**ASSIGNMENT**
Starting at the top of the entries below, set down each line exactly as written, and stop after the line containing "Open the Our menus navigation item".

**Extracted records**
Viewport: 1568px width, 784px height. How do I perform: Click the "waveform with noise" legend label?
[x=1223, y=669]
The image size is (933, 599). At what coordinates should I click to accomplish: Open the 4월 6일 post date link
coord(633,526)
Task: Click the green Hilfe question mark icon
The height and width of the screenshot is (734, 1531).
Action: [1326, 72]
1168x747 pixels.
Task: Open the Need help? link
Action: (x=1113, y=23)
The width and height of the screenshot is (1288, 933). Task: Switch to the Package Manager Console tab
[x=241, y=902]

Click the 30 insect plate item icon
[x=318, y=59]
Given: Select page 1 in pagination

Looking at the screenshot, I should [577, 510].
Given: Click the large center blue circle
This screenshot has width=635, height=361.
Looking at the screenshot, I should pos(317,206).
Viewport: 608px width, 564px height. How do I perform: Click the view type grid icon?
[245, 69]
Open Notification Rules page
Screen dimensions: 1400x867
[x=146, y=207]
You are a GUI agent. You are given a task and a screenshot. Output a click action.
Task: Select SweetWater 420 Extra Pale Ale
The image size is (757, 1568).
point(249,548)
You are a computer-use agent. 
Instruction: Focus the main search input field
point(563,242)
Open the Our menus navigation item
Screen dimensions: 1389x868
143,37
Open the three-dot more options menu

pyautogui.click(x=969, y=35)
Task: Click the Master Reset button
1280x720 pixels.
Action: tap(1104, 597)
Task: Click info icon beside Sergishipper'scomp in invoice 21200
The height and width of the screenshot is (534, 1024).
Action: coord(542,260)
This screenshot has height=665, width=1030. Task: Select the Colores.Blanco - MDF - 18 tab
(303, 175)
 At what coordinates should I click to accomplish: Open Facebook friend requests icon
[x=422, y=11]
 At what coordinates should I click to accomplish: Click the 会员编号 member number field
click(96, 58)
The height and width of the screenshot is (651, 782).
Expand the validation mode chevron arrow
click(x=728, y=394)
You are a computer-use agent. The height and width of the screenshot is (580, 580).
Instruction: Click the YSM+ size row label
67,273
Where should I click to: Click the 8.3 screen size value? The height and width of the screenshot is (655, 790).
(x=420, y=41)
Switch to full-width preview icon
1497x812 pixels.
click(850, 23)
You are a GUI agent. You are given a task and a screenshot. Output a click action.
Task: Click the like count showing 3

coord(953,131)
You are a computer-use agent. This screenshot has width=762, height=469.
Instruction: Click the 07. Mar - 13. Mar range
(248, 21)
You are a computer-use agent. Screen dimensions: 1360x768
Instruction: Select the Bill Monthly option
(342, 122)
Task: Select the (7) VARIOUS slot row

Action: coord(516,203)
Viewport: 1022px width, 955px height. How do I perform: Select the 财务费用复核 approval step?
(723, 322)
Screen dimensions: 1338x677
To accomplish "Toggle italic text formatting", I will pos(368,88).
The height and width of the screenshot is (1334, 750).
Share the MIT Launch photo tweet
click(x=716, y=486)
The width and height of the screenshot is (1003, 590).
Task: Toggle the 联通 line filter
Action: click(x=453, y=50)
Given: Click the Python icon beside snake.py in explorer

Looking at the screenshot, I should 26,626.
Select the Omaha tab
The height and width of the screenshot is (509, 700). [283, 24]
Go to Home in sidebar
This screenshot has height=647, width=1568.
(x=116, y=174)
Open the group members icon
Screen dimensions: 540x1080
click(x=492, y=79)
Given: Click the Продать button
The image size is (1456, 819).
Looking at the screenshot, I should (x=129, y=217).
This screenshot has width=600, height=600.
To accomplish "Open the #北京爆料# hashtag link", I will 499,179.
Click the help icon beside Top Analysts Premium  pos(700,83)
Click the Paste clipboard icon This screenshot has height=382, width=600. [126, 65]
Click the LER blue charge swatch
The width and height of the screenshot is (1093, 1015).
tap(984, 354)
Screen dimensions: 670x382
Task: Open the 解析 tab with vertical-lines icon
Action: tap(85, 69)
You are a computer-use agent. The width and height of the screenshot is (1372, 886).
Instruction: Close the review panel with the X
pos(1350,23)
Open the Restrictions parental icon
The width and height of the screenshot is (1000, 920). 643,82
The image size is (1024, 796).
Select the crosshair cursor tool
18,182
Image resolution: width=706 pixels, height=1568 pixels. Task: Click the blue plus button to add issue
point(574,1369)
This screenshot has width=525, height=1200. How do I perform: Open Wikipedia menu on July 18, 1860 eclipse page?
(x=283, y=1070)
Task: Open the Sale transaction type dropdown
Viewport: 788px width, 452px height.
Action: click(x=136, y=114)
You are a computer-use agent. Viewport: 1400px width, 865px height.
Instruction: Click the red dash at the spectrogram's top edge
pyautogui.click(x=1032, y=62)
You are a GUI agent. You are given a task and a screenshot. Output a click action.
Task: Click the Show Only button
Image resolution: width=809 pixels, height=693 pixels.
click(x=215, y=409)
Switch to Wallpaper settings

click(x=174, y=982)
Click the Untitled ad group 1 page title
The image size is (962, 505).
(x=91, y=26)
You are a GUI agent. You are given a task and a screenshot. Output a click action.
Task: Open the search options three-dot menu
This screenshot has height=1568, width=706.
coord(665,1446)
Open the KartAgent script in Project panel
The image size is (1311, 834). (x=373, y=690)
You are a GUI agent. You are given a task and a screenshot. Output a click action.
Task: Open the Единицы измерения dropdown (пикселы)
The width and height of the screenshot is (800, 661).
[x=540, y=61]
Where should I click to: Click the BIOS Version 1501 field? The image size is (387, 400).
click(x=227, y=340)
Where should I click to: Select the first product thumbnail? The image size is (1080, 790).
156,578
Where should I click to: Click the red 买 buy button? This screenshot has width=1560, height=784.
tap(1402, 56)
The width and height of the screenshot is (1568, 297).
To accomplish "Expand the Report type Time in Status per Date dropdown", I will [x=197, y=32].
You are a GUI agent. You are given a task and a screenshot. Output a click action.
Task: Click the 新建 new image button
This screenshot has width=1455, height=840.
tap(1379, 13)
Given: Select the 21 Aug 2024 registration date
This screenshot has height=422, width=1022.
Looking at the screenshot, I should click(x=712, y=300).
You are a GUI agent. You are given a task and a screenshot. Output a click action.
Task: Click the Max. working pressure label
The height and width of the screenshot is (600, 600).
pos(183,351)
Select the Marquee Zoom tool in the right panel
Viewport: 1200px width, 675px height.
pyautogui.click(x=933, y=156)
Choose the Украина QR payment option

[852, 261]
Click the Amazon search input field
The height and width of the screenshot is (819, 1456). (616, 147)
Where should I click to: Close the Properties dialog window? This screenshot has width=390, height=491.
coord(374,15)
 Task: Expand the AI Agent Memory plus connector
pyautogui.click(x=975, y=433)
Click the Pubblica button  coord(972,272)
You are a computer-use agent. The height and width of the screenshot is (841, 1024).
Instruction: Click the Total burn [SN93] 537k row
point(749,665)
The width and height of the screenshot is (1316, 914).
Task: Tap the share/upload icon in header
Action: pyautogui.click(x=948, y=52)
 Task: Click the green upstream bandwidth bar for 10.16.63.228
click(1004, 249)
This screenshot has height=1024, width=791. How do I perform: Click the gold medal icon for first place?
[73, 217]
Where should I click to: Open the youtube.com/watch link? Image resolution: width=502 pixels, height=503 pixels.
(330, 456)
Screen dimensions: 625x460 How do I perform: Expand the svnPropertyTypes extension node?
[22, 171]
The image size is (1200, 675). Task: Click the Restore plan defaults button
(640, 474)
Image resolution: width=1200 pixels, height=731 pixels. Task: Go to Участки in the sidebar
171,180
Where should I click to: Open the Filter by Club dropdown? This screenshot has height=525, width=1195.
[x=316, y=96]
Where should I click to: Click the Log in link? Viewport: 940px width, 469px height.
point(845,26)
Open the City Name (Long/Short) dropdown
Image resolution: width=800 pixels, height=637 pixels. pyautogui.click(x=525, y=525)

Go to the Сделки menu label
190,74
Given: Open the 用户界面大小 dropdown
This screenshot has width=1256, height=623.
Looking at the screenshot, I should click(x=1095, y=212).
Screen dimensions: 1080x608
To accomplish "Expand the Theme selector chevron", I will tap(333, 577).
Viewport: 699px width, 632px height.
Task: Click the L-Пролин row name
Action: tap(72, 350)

**SOLUTION FOR THIS PROBLEM**
Viewport: 1568px width, 784px height. How do I perform: Click the "waveform with noise" legend label?
[x=1223, y=669]
The image size is (933, 599). At what coordinates should I click to accomplish: Open the 4월 6일 post date link
coord(633,526)
Task: Click the green Hilfe question mark icon
The height and width of the screenshot is (734, 1531).
Action: [1326, 72]
1168x747 pixels.
Task: Open the Need help? link
Action: (x=1113, y=23)
The width and height of the screenshot is (1288, 933). Task: Switch to the Package Manager Console tab
[x=241, y=902]

Click the 30 insect plate item icon
[x=318, y=59]
Given: Select page 1 in pagination

Looking at the screenshot, I should [577, 510].
Given: Click the large center blue circle
This screenshot has width=635, height=361.
Looking at the screenshot, I should pos(317,206).
Viewport: 608px width, 564px height. How do I perform: Click the view type grid icon?
[245, 69]
Open Notification Rules page
Screen dimensions: 1400x867
[x=146, y=207]
You are a GUI agent. You are given a task and a screenshot. Output a click action.
Task: Select SweetWater 420 Extra Pale Ale
The image size is (757, 1568).
point(249,548)
You are a computer-use agent. 
Instruction: Focus the main search input field
point(563,242)
Open the Our menus navigation item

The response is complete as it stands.